• [Tareas a realizar]:
1 > Resume en dos oraciones el artículo sobre Miguel Cárdenas.
2 > Por favor, reescribe del artículo sobre Miguel Cárdenas todo el fragmento que va desde "Aprendiendo a ser" hasta "noviembre de 2011.", poniendo "guía generoso" en lugar de "maestro generoso".

• [Sección del documento]:
Aprendiendo a ser gente

Miguel Cárdenas se curó de epilepsia con ayahuasca. Bajó el río Putumayo a remo. Fue discípulo de grandes chamanes indígenas; hoy es un maestro generoso. Vive selva adentro, al margen del “sistema”. Y desafía: “La gente de las ciudades no es gente, es un parásito multiplicado que carcome la Tierra, y está destinado a desaparecer”.
Miguel Cárdenas cosecha, una a una, setecientas hojas de chacruna que empleará en la elaboración del yagé. 
Texto y fotos por Carlos Suárez Álvarez
Publicado originalmente en el número 167 de la revista Cáñamo, noviembre de 2011.

• [Extracto del material]:
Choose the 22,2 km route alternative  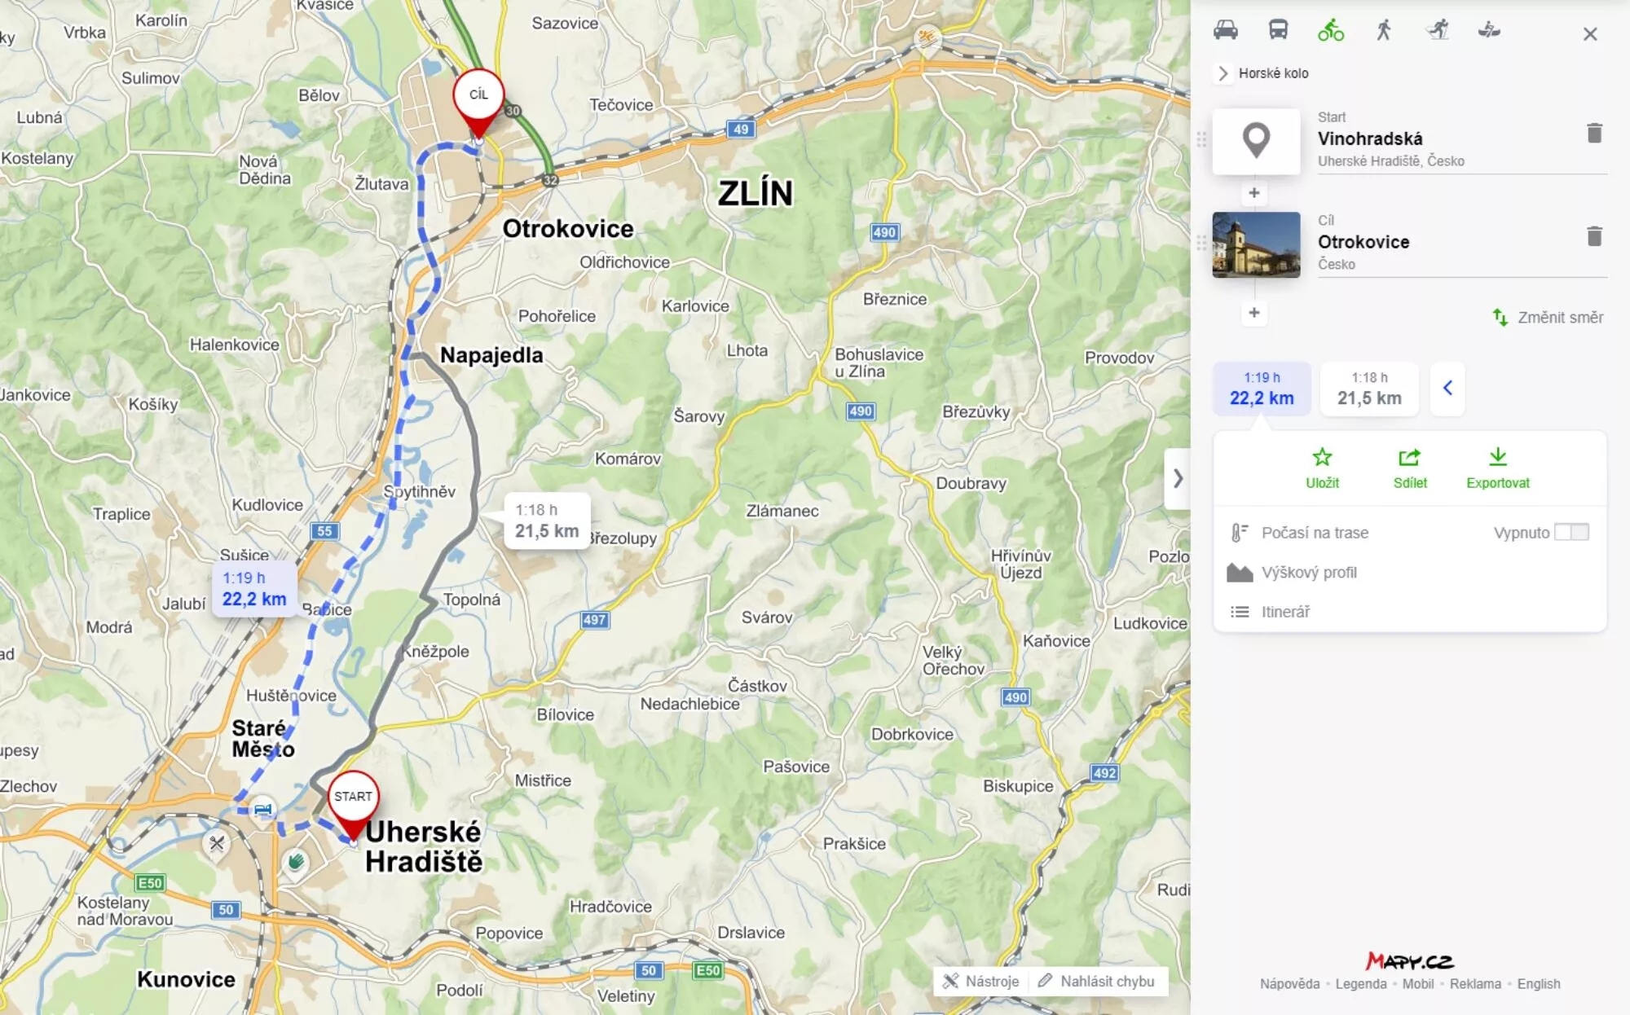click(1262, 389)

• [Resultados del ejercicio]:
1 > Miguel Cárdenas se curó de epilepsia con ayahuasca, bajó el río Putumayo a remo y fue discípulo de grandes chamanes indígenas. Hoy es un maestro generoso que vive selva adentro, al margen del "sistema", y sostiene que la gente de las ciudades es un parásito que carcome la Tierra y está destinado a desaparecer.

2 >
Aprendiendo a ser gente

Miguel Cárdenas se curó de epilepsia con ayahuasca. Bajó el río Putumayo a remo. Fue discípulo de grandes chamanes indígenas; hoy es un guía generoso. Vive selva adentro, al margen del “sistema”. Y desafía: “La gente de las ciudades no es gente, es un parásito multiplicado que carcome la Tierra, y está destinado a desaparecer”.
Miguel Cárdenas cosecha, una a una, setecientas hojas de chacruna que empleará en la elaboración del yagé. 
Texto y fotos por Carlos Suárez Álvarez
Publicado originalmente en el número 167 de la revista Cáñamo, noviembre de 2011.